Danıştay Kararı 15. Daire 2015/7528 E. 2017/6604 K. 14.11.2017 T.

Danıştay 15. Daire Başkanlığı         2015/7528 E.  ,  2017/6604 K.
T.C.
D A N I Ş T A Y
ON BEŞİNCİ DAİRE
Esas No : 2015/7528
Karar No : 2017/6604

Davacı :
Vekili :
Davalı :
Vekili :
Davanın Özeti : 14.02.2012 tarihli ve 28204 sayılı Resmî Gazete’de yayımlanan Diyaliz Merkezleri Hakkında Yönetmelik’te Değişiklik Yapılmasına Dair Yönetmelik ile değiştirilen 18.06.2010 tarihli ve 27615 tarihli Resmî Gazete’de yayımlanan Diyaliz Merkezleri Hakkında Yönetmeliğin 35 inci maddesi ile … İli Kamu Hastaneleri Birliği Genel Sekreterliğinin …..tarihli ve ….. sayılı işleminin iptali ile ödendiği belirtilen 25.959,60 TL’nin 18.08.2015 tarihinden itibaren işletilecek kanuni faiziyle birlikte iadesi talep edilmektedir.
Savunmanın Özeti :Davanın husumeti ile görülmesi gerektiği, 663 sayılı KHK ve 3359 sayılı Kanun çerçevesinde verilen yetkiye dayanılarak dava konusu Yönetmelik ile akut ve kronik böbrek yetmezliği bulunan hastaların tedavilerini diyaliz yoluyla devam ettirmede, böbrek nakline hazırlanmalarında ve gerekli diğer tıbbi durumlarda diyaliz yöntemlerini uygulayacak merkezlerin, planlamalarına, açılmalarına, faaliyetlerine, denetlenmelerine, merkezde ve merkezin denetiminde görev alacak sağlık personelinin eğitimi ve sertifikalandırılmalarına ilişkin usul ve esasların belirlendiği, yapılan personel plânlaması dahilinde iki yıl süre ile çalışma taahhüdü üzerine diyaliz eğitimine alınan davacının almaya hak kazandığı sertifikanın tarafına verilmesinin dava konusu Yönetmeliğin 35 inci maddesinin üçüncü fıkrası uyarınca ancak ve ancak taahhüt ettiği iki yıllık çalışma süresinin bitiminde veya bu eğitim süresince tarafına yapılan maaş, döner sermaye, harcırah gibi harcama tutarını ödemesi halinde mümkün bulunduğu, bu şartlar gerçekleşmeden sertifikanın teslim edilmemesine ilişkin bireysel işlemde hukuka aykırılık bulunmadığı, davacıya yapılmış olan harcama tutarının geri alınmasının kişilerden alacakların düzenlendiği 20.02.2004 tarihli ve 25379 sayılı Resmî Gazete’de yayımlanan 16 Sıra Nolu Muhasebat Genel Müdürlüğü Genel Tebliğ ile düzenlenmiş esaslar dâhilinde mümkün olduğu, dava konusu düzenleyici işlemin mevzuatla Bakanlığa verilen görev ve yetkiler dahilinde sağlık hizmetinin yürütülmesinde ana etkenlerden olan yetiştirilmiş sağlık personelinin, yurt düzeyinde dengeli dağılımının sağlanması ve kamu hizmetinin yürütülmesine ilişkin oluşabilecek aksaklıkların önlenmesi ve giderilmesi amacıyla yapıldığı, hukuka uygun olduğu savunulmaktadır.

Veri bölümü:
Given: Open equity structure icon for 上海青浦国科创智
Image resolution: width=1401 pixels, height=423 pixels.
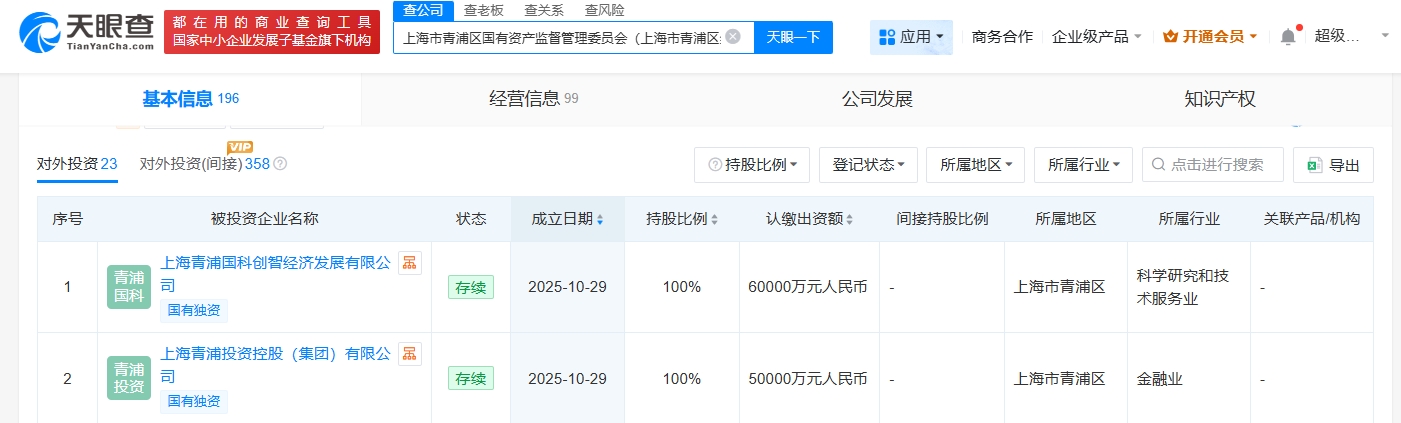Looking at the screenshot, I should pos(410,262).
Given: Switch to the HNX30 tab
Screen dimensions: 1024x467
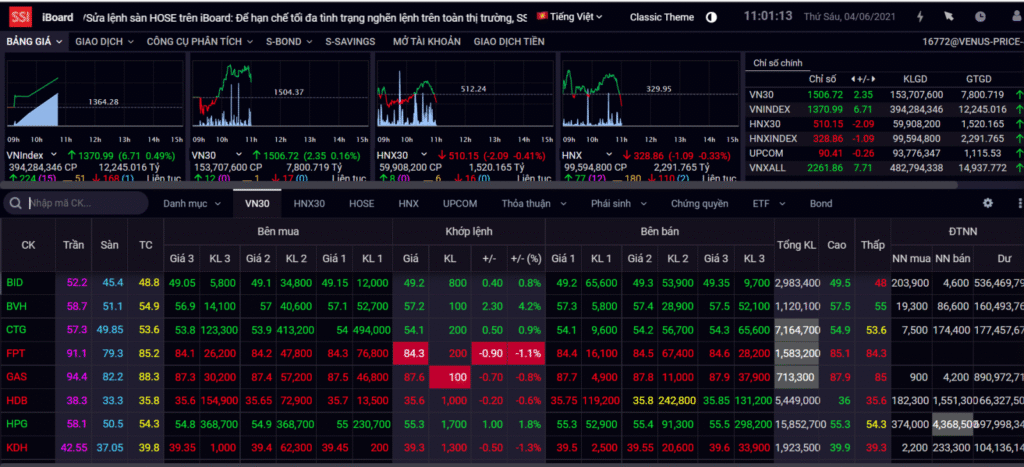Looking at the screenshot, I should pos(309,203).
* * *
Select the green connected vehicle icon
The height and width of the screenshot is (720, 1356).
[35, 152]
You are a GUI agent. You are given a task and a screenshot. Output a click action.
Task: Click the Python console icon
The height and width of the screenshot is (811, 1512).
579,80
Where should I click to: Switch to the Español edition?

Yönerge: Diyaliz eğitimi sertifikasıyla ilgili Danıştay kararını son cümlesinden sonra devam ettirin.

Nihai sonuç:
Danıştay Tetkik Hakimi Düşüncesi: 14.02.2012 tarihli ve 28204 sayılı Resmî Gazete’de yayımlanan Diyaliz Merkezleri Hakkında Yönetmelik’te Değişiklik Yapılmasına Dair Yönetmelik ile değiştirilen 18.6.2010 tarih ve 27615 sayılı Resmî Gazete’de yayımlanan Diyaliz Merkezleri Hakkında Yönetmeliğin 35 inci maddesinin üçüncü fıkrası ile buna dayanılarak tesis edilen … İli Kamu Hastaneleri Birliği Genel Sekreterliğinin …. tarihli ve ….. sayılı işleminin iptaline ve bu düzenlemeye dayalı olarak davacıdan tahsil edilen miktarın iadesi isteminin kabulüne karar verilmesi gerektiği düşünülmektedir.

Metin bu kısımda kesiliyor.